■ What you should do ■
If a line in the listing contains "with", copy it out whole.
____
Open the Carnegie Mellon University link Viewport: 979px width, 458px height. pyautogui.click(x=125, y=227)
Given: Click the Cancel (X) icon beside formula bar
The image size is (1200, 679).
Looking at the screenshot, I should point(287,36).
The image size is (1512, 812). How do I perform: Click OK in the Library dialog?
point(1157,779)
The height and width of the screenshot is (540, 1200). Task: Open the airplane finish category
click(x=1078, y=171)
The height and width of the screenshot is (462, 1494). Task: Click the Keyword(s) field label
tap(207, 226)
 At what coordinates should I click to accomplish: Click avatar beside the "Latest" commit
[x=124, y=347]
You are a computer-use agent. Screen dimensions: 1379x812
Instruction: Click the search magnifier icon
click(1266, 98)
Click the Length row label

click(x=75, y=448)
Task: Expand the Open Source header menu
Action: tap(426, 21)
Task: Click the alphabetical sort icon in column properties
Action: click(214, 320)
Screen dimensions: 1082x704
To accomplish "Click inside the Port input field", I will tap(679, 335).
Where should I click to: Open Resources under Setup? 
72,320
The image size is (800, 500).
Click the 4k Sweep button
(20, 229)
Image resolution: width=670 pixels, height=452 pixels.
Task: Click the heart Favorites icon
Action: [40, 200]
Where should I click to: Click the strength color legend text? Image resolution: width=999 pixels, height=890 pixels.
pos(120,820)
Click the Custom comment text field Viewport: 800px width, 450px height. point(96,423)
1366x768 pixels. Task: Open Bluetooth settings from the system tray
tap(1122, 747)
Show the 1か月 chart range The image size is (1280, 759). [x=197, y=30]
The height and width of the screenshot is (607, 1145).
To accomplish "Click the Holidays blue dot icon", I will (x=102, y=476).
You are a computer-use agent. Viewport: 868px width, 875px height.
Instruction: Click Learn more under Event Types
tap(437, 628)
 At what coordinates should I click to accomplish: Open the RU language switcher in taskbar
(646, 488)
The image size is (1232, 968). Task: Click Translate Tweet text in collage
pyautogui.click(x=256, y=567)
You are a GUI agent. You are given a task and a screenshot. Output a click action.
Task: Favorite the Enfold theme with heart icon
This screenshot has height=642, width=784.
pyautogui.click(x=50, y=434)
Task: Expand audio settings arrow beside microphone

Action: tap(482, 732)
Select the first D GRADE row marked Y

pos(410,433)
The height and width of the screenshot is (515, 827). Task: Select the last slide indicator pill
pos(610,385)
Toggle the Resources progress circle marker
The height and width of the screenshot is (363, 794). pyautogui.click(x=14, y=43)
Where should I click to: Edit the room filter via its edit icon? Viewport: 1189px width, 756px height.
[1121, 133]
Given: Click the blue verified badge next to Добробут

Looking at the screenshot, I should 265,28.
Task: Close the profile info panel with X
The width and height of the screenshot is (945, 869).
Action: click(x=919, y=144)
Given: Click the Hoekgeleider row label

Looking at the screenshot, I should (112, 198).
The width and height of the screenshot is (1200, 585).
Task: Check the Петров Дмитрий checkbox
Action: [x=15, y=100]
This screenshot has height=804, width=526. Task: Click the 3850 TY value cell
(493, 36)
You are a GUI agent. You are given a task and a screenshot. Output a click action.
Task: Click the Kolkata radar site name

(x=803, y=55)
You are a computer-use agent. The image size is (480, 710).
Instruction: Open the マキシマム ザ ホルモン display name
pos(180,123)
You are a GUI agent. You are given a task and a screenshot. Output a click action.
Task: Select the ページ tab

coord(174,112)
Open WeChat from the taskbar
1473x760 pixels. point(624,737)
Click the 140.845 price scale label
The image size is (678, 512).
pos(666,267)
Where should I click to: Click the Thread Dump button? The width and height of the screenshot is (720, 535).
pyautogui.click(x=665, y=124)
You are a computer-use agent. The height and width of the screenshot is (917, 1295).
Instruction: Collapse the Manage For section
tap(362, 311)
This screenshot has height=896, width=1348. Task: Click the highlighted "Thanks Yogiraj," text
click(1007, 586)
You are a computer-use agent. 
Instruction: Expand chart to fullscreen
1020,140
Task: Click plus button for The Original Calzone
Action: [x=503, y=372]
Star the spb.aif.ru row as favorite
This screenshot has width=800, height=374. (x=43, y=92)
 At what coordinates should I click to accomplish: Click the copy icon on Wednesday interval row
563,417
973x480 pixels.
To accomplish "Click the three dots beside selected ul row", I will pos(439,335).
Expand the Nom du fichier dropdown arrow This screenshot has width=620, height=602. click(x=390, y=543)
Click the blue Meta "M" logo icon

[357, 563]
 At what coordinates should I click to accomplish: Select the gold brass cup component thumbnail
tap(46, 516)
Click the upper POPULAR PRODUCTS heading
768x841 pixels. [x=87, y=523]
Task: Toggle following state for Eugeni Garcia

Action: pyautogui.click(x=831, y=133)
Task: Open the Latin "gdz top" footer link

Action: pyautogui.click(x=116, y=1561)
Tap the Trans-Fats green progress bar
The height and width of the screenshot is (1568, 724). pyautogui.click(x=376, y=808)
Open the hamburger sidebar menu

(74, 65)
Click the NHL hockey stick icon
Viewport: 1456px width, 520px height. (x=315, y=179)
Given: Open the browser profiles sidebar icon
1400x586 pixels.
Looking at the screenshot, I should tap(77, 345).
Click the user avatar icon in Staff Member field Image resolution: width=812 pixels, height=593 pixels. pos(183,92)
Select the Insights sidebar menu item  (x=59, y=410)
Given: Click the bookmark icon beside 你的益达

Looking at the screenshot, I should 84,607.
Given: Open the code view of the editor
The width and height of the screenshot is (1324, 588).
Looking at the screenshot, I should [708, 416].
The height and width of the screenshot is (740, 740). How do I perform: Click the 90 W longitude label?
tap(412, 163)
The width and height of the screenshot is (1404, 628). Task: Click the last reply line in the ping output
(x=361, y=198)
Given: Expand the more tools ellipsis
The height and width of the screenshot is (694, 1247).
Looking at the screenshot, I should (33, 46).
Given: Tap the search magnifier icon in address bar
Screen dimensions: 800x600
____
■ Task result ■
Task: Favorite the Enfold theme with heart icon
Task: Close the profile info panel with X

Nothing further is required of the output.